The annotation process mitigates the limitations of each branch: video matting models provide temporal consistency but lack fine detail at boundaries, while image matting models offer sharp details but temporally unstable semantics. The fusion enabled by MQE allows scaling to millions of annotated frames with both qualities preserved.

Figure 6: The annotation fusion process replaces erroneous boundary regions from video matting with reliable details from the image branch, as flagged by MQE, achieving matting annotations that are both temporally coherent and detail-preserving.

Reference-Frame Strategy for Large Appearance Variation

To further address large intra-video appearance changes (e.g., new body parts or objects appearing in long sequences), MatAnyone 2 introduces a reference-frame memory mechanism. This expands the model's temporal context by sampling distant frames outside local mini-batch windows while employing random dropout augmentation to prevent memorization, supporting the learning of long-range correspondences without excessive GPU memory overhead.

Figure 7: The reference-frame strategy enables correct matting of previously unseen regions in long videos, where baseline models fail to adapt.

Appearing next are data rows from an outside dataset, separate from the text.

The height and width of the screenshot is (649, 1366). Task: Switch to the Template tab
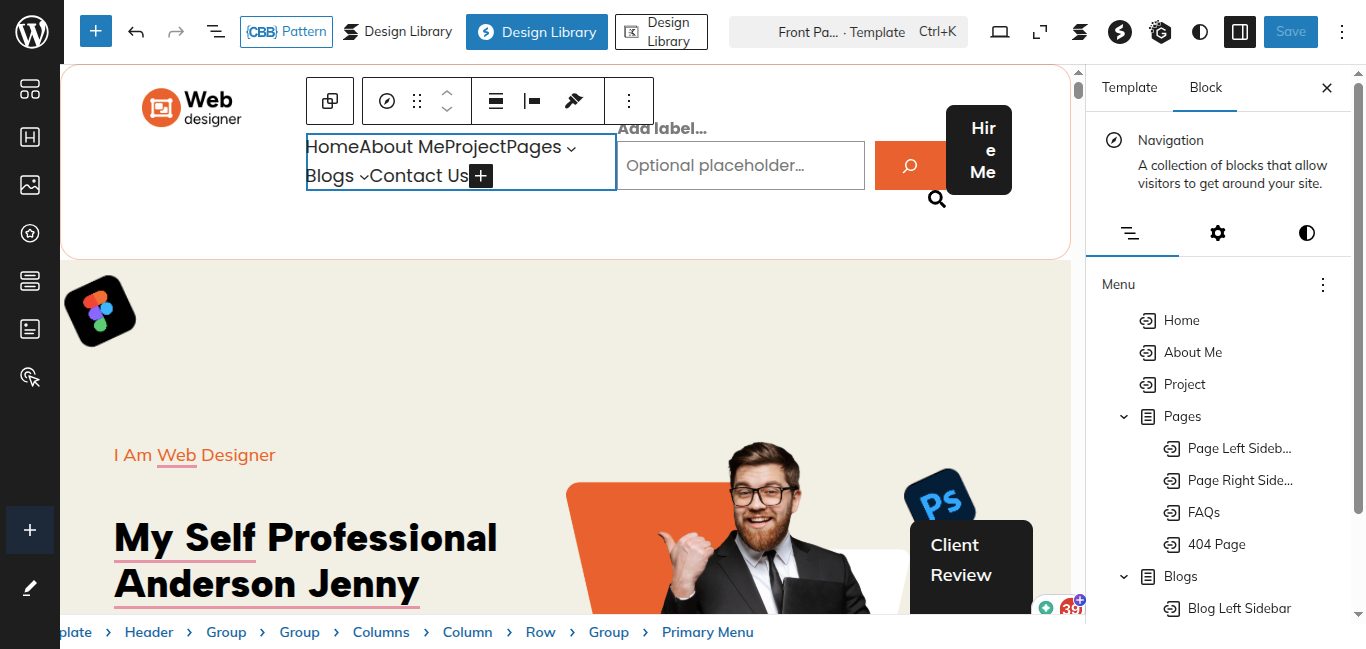tap(1129, 88)
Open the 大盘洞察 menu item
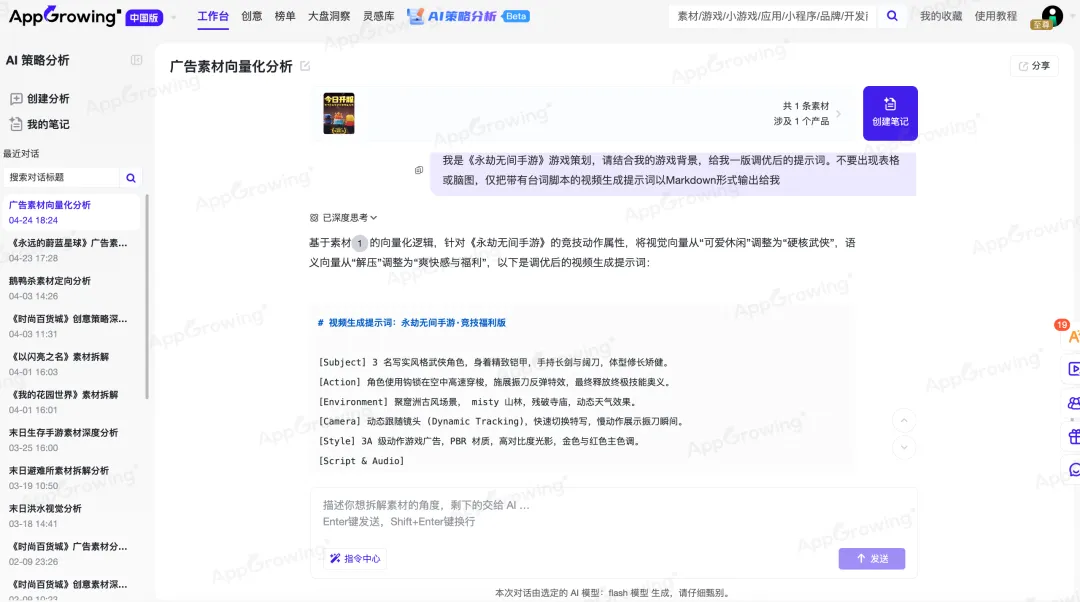Screen dimensions: 1080x602 [328, 16]
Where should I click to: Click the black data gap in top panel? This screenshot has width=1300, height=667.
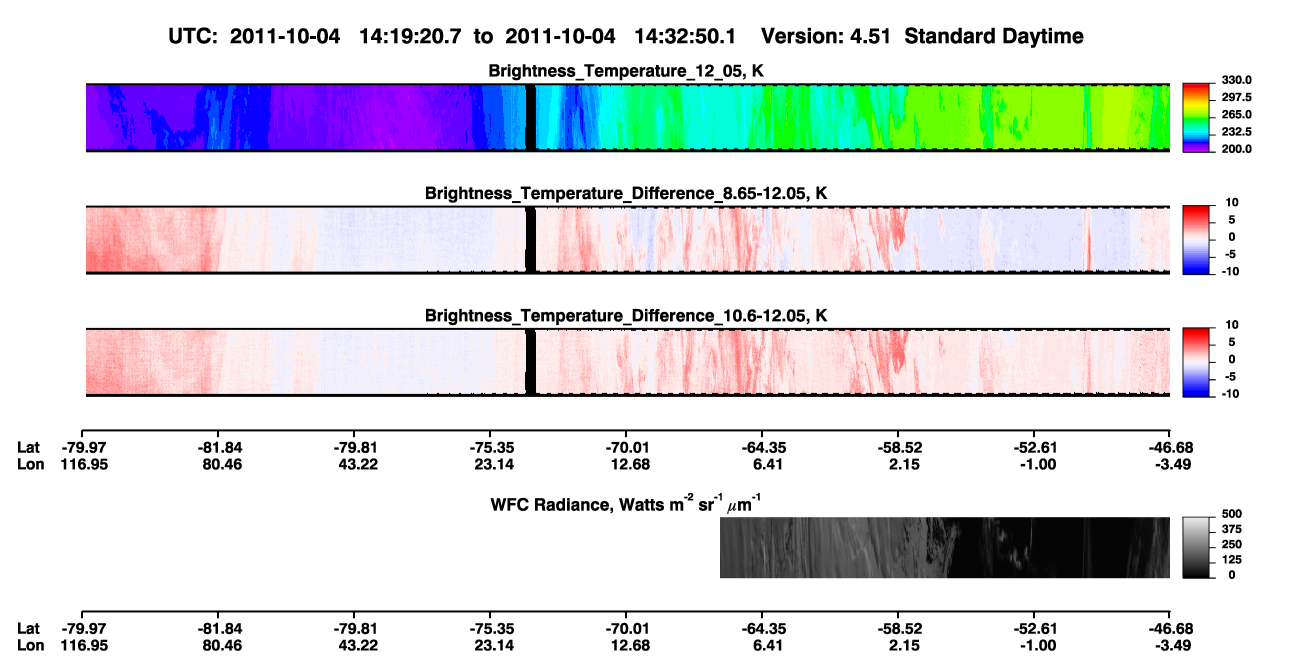530,118
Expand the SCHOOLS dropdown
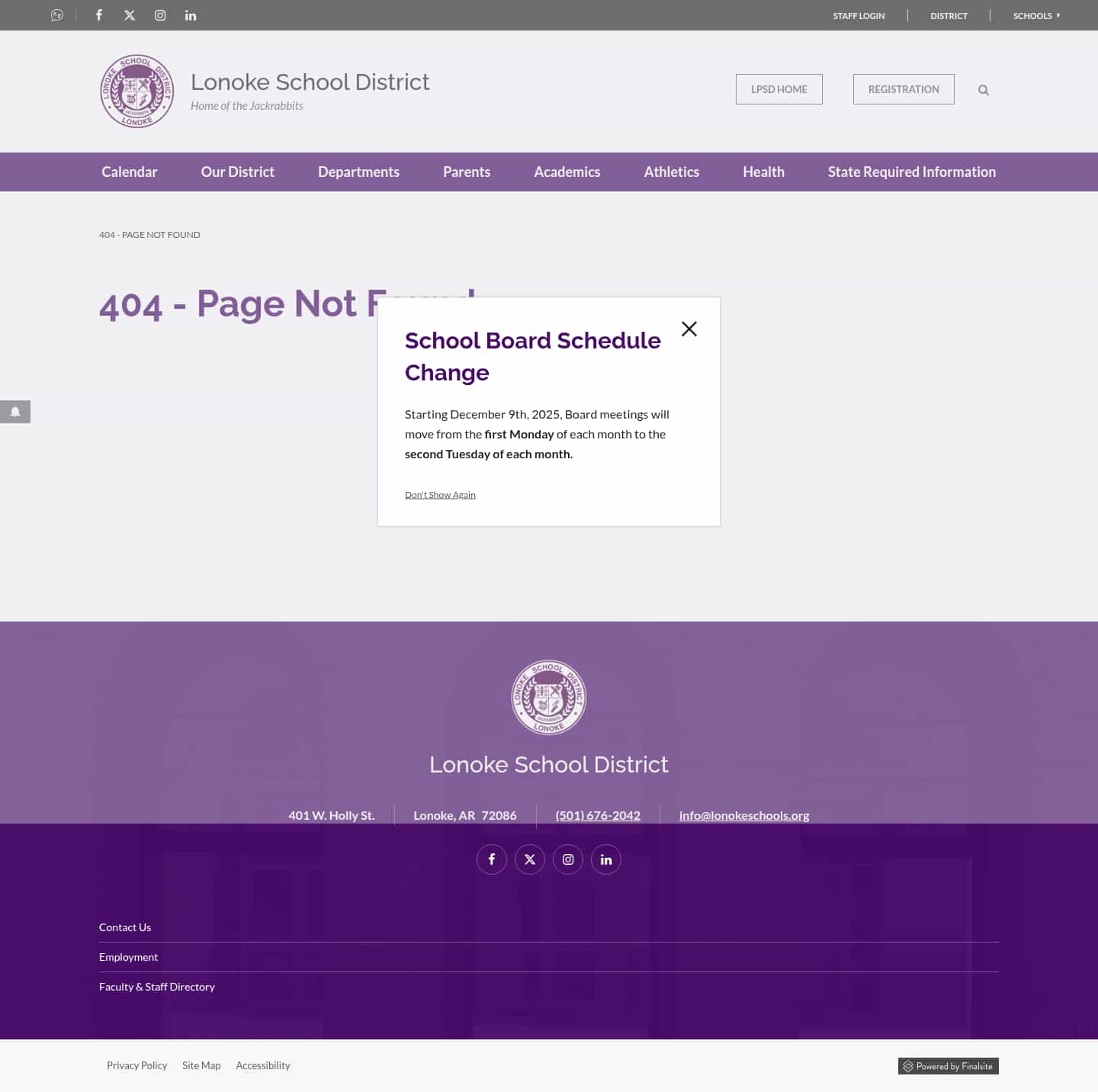1098x1092 pixels. pyautogui.click(x=1035, y=15)
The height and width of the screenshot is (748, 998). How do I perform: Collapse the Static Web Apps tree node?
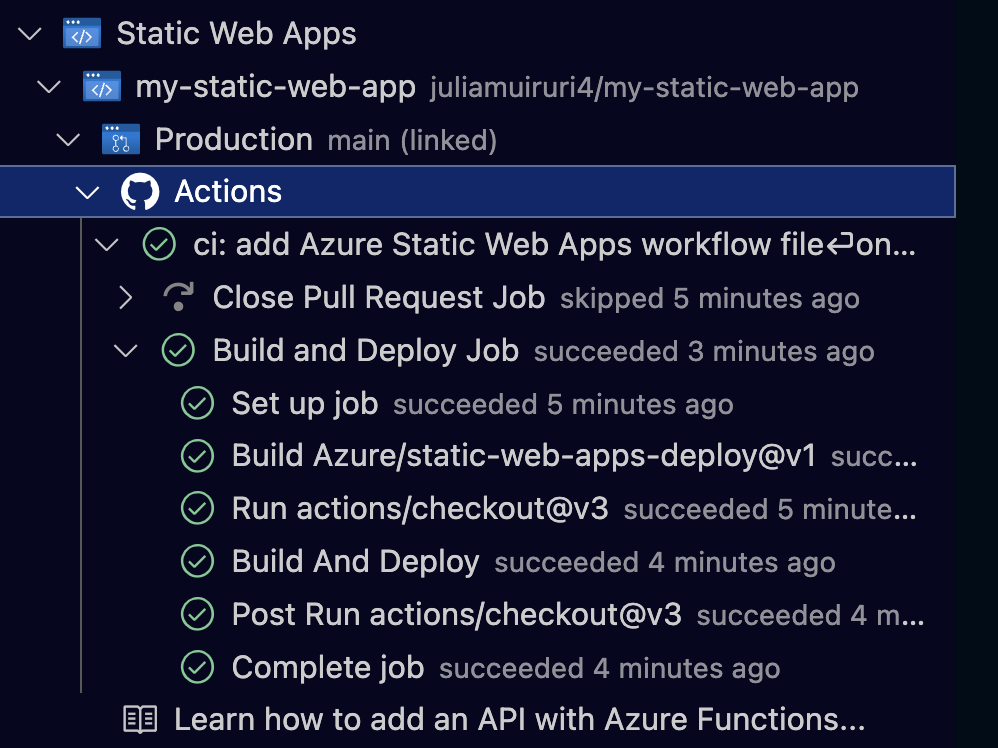tap(29, 32)
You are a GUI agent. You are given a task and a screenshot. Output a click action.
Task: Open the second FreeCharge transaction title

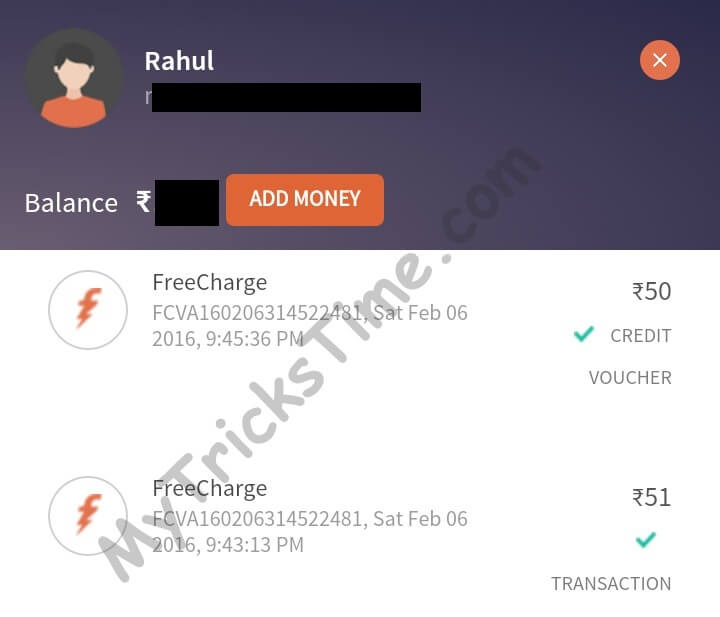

Figure 8: MatAnyone 2’s robustness to unseen body parts and handheld object appearance in extended clips exceeds baseline models.

Empirical Results

Comprehensive benchmarks on both synthetic (VideoMatte, YouTubeMatte) and real-world datasets (CRGNN) demonstrate superiority across all canonical matting metrics: mean absolute difference (MAD), mean squared error (MSE), gradient error (Grad), connectivity (Conn), and temporal stability (dtSSD). The approach consistently outperforms existing auxiliary-free, diffusion-based, and mask-guided models, including RVM, GVM, AdaM, FTP-VM, MaGGIe, and the original MatAnyone.

Key empirical findings:

Reductions of $27.1\%$ in Grad and $22.4\%$ in Conn over the previous best mask-guided methods.
Across real-world CRGNN benchmarks, lowest error rates in all metrics, indicating strong generalization.
Qualitative results validate improved detail, robustness to lighting/hair motion, and semantic segmentation in challenging settings.
Figure 9: On unconstrained real-world video input, MatAnyone 2 consistently yields finer detail and more accurate semantics compared to leading alternative methods.

Figure 10: Additional qualitative evidence of improved detail, boundary quality, and semantic stability, especially under adverse or complex conditions.

Theoretical and Practical Implications

Theoretical Impact:

MQE reframes matting supervision as a dynamic, adaptive quality-assessment problem—enabling scalable training, reliable data fusion, and annotation without manual ground-truth mattes. This paradigm may generalize to other ill-posed, boundary-sensitive pixel prediction tasks, suggesting future avenues for learned evaluators to replace or augment hand-crafted loss functions and dataset curation strategies.

Practical Applications:

The resulting unified approach provides production-quality matting for visual effects, real-time video editing, and AR/VR with minimal manual annotation effort. The large-scale VMReal resource directly benefits commercial and open-source development of VM and segmentation models.

Future Directions

Iterative, closed-loop refinement of the annotation/data pipeline: enhanced matting models can be leveraged to progressively improve dataset quality, creating a positive feedback loop between data and model.
Extending the MQE approach to other video layer/separation problems (e.g., optical flow, video segmentation) where ground-truth label scarcity is an issue.
Exploration of transformer/diffusion-based matting models using the combination of VMReal and MQE-driven supervision to push boundary detail and temporal stability even further.

Conclusion

MatAnyone 2 establishes a new paradigm for large-scale, high-fidelity video matting by unifying dynamic, learned quality evaluation, automated hybrid annotation, and long-range data-efficient training. The approach addresses key failures of prior work (domain gap, poor boundaries, weak supervision) and provides both theoretical and practical foundation for scaling up video matting and related dense prediction tasks. The creation of the VMReal dataset is likely to be a catalyst for further advances in this area.